I know that this may be overwhelming. Please let me know if you have any questions and I’ll do my best to answer them! :)

A little background and the road to our diagnosis…
My husband and I were married in April 2010 and had our daughter in February 2014. In the fall of 2016, we felt led to internationally adopt a child with special needs. We only had access to one picture and a diagnosis…we were told Levi had Cerebral Palsy. In June 2016, we traveled to Ukraine and met Levi for the first time. As we spent time with him in the country at his orphanage, we were able to tell that there was more going on than we were told…he was non-verbal, cognitively younger than his chronological age, and he was in a group with 12-24-month-olds (at 4 years old). Upon returning home in July 2016, we went to lots of doctor’s appointments and started therapies. In 2017, Levi was diagnosed with Autism.

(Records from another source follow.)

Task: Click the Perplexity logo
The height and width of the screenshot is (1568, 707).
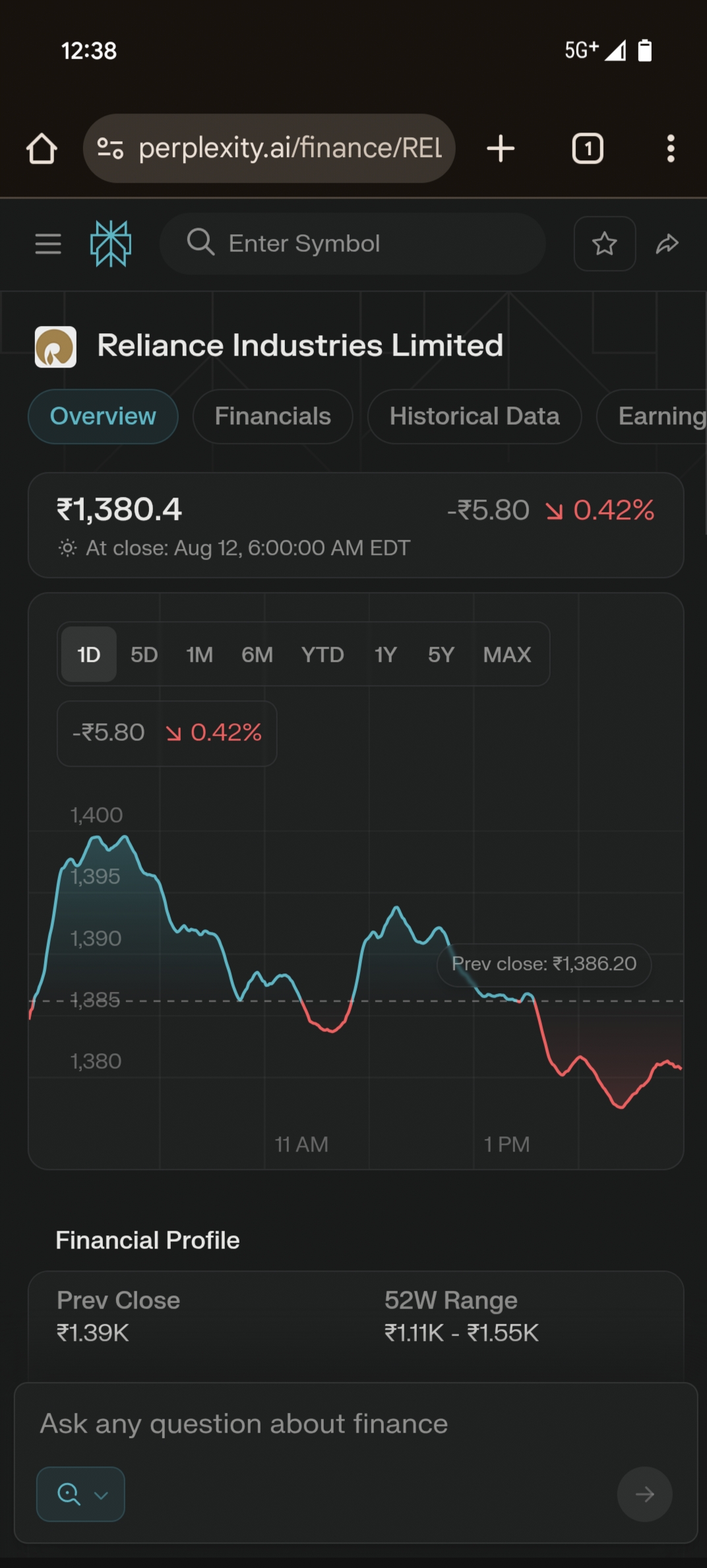Action: 111,244
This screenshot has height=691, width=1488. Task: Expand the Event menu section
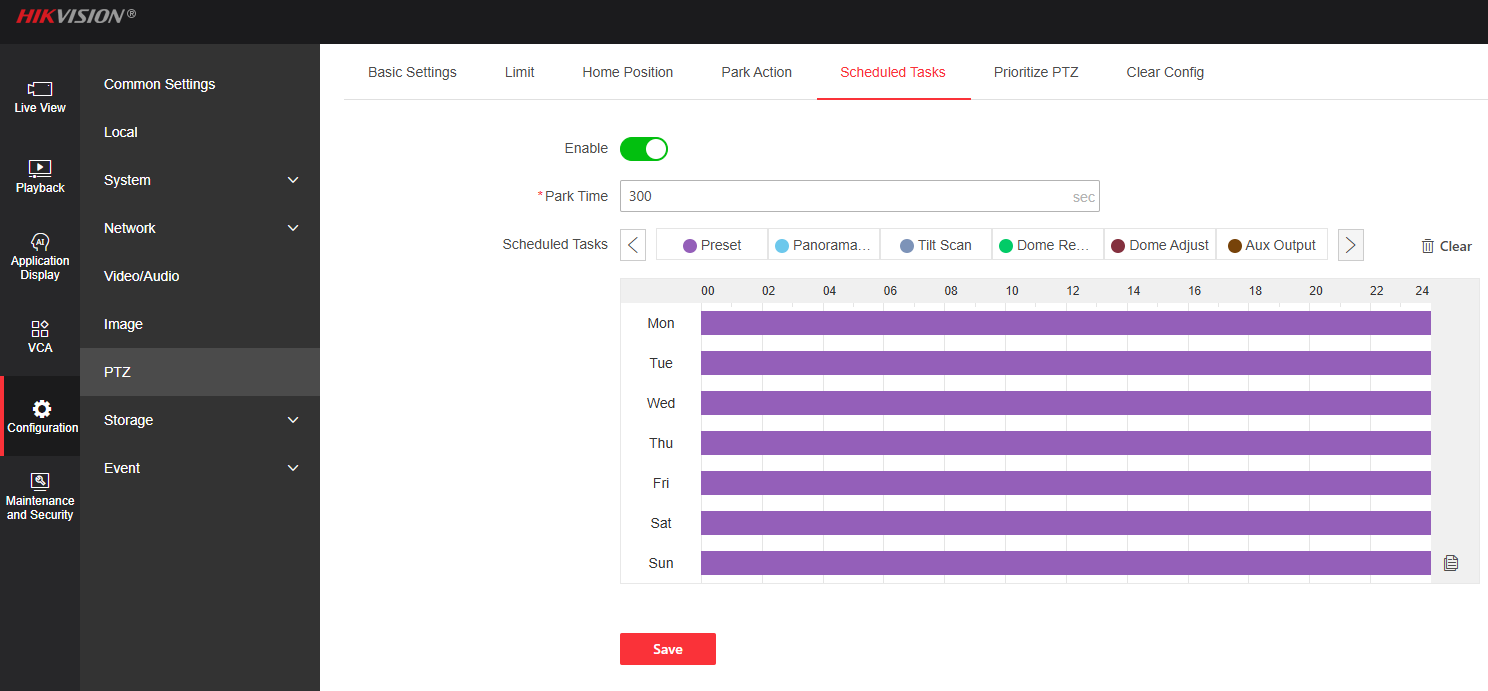[293, 468]
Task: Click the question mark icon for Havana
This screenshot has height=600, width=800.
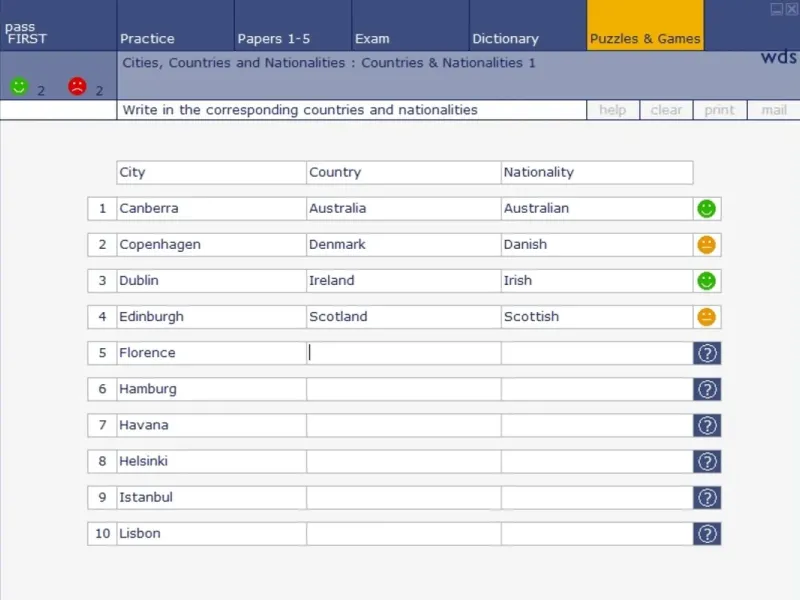Action: coord(707,425)
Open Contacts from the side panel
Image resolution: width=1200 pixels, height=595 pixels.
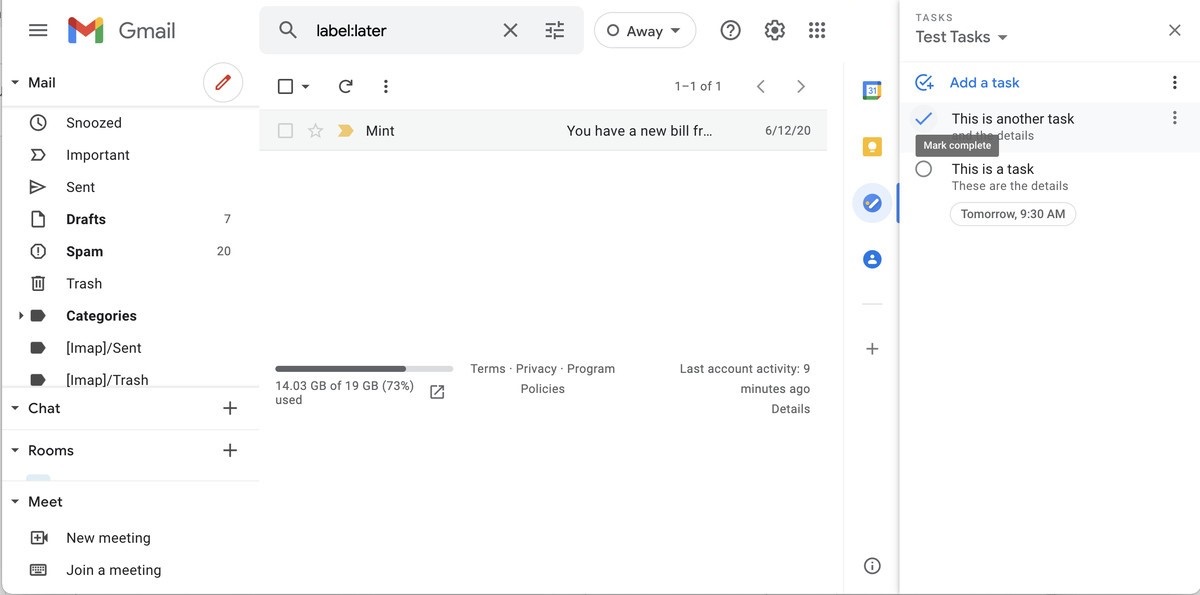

At our yearly neurological follow-up in December 2017, our neurologist conducted an Invitae blood test looking at causes for developmental delay during Levi’s MRI. His MRI results showed a slight improvement from the initial MRI—delayed myelination—which ruled out Cerebral Palsy (CP is stagnant and doesn’t change). The Invitae blood test came back with two variants of unknown significance…one being the SLC6A8 gene. Our neurologist referred us to genetics, who then tested his blood and urine to determine the significance of the variant. The lab at Duke confirmed in May 2018 that he has CTD.